I recently reviewed A View From the Bridge in preparation for this performance, which like Treasure Island was performed onstage in London, recorded, and then screened at the Lincoln Theatre where I saw Romeo and Juliet (whew).
It was outstanding, a truly special experience. The screening opened with a short video incorporating interviews with some of the behind-the-scenes folks involved: the director, set designer, and art director, if memory serves; and scenery video of London (where the theatre is) and Amsterdam (where the director lives). My father, who was my date for this show, commented that it made him miss both cities. We learned a little about the theatre, the director, and the concept for this show: to find a way to surprise the audience even with a play that audiences are expected to know fairly well. I shall avoid spoiling both the play and this production, and only say: they surprised me.
This production was mind-blowingly good, and expertly suited to Miller’s original work. They did deviate from his set design tips: there were no furnishings, just a stark white vinyl floor and wall with a floating glass bench wrapped around the three remaining sides. Costumes were nondescript, neutral or earth tones, and there were few costume changes: Katie changed her shirt when she stood up to Eddie and grew up; and the immigrants changed upon their arrival. This ultra-minimalist lack of color, furniture and set decor left just the actors to carry the story, which they did. The acting was unspeakably good.
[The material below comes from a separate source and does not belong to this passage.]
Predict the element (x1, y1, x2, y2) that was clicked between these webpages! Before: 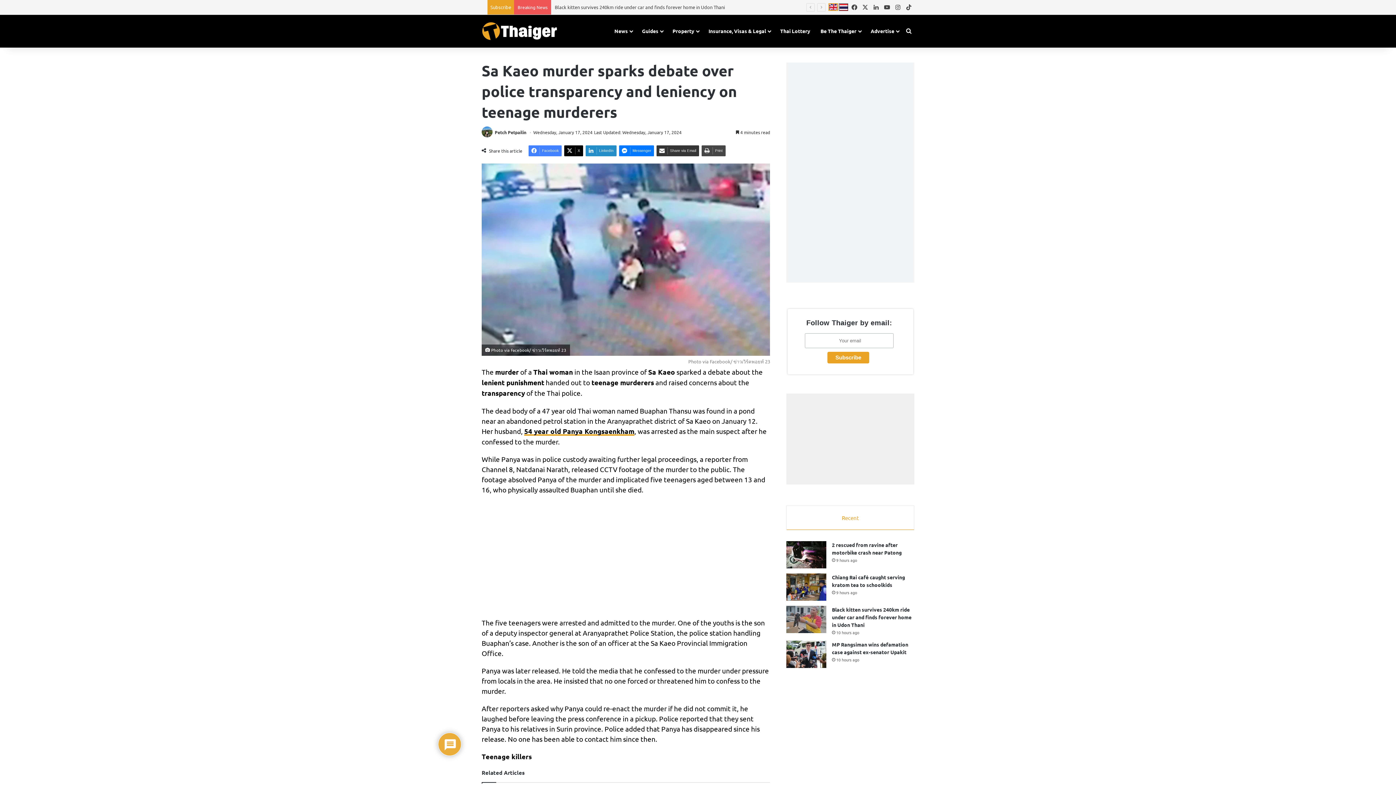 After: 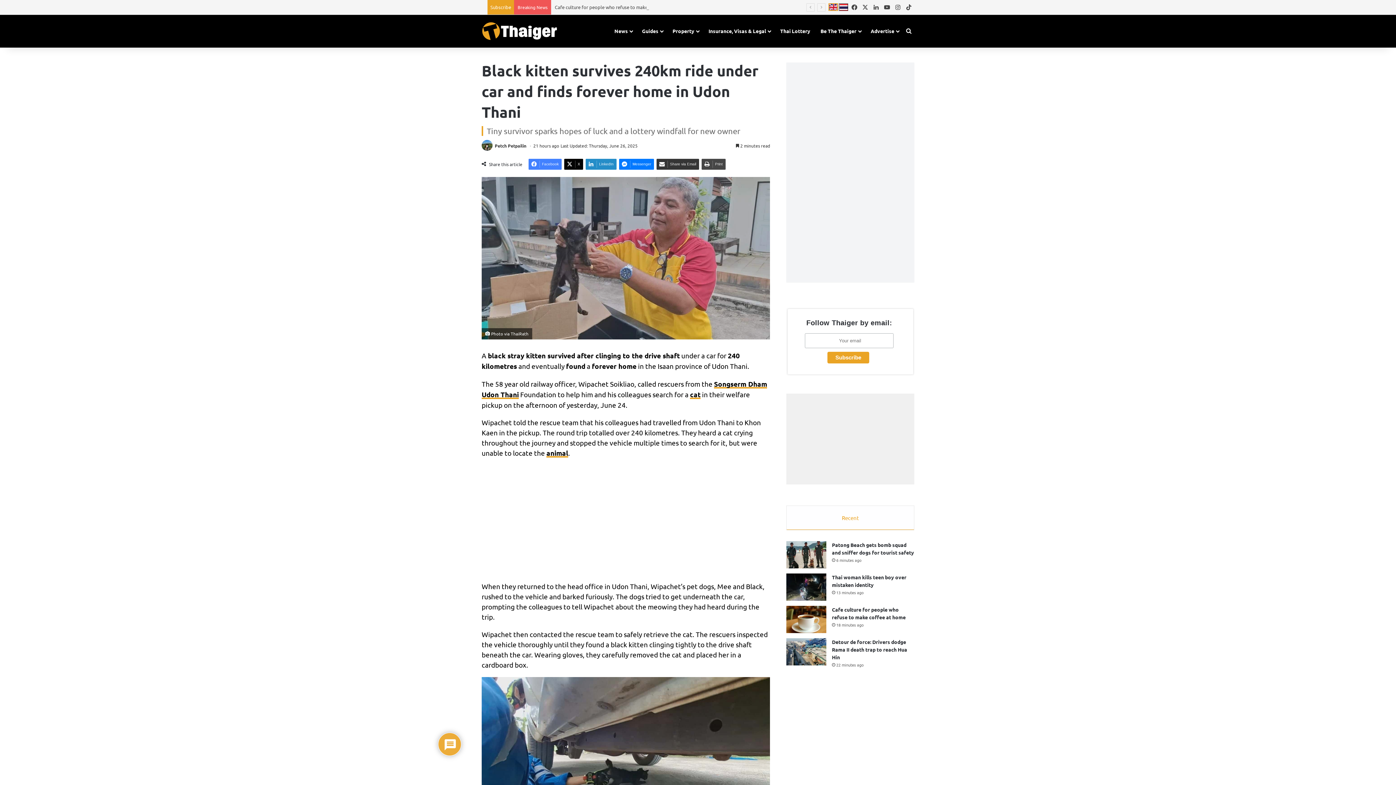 Action: bbox: (786, 606, 826, 633) label: Black kitten survives 240km ride under car and finds forever home in Udon Thani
And the cinematography did it justice: I don’t even recall noting cinematic choices in Treasure Island, which mostly held back and provided panoramic views of the stage – a fine choice, since the stage set in that case was so impressive; but here we relied heavily on close-ups, and the framing really caught my eye. Many shots were close-up of actors’ faces, or scenes involving a few people, say, waist-up; these scenes were then framed by the borders of the white stage set, or framed around one or two props (the chair Marco holds aloft, for example). The whole thing was artistically very fine.
Miller’s humor shone through, but most notably the tension, sexual and violent. There was a percussive gong employed in a few scenes, a slow-paced, low, metronome-like sound that ramped up the tension beautifully, like the tick… tock… of a clock in a silent, anxious room. Somebody in the pre-show video (sorry, I can’t recall who) made an excellent analogy about the play itself: he said that it was like we are watching two cars approach each other at high speed, knowing what is going to happen and then… boom. That is a great description of Miller’s work. It is the story of an inescapable tragedy that we all see coming but are powerless to halt. (This is emphasized further by Mr. Alfieri, the lawyer who acts as chorus, and his foreknowledge and sense of foreboding throughout.)
All in all, in my reading and my watching of this play, I’m deeply impressed: with Miller’s original*, and with this production. If you have a way to access National Theatre Live, don’t miss it. This is some of the finest theatre I’ve ever seen.
*I slightly misspeak: as it turns out, Miller’s original was a one-act play. The two-act version that we know best today was actual a reworking, according to Wikipedia.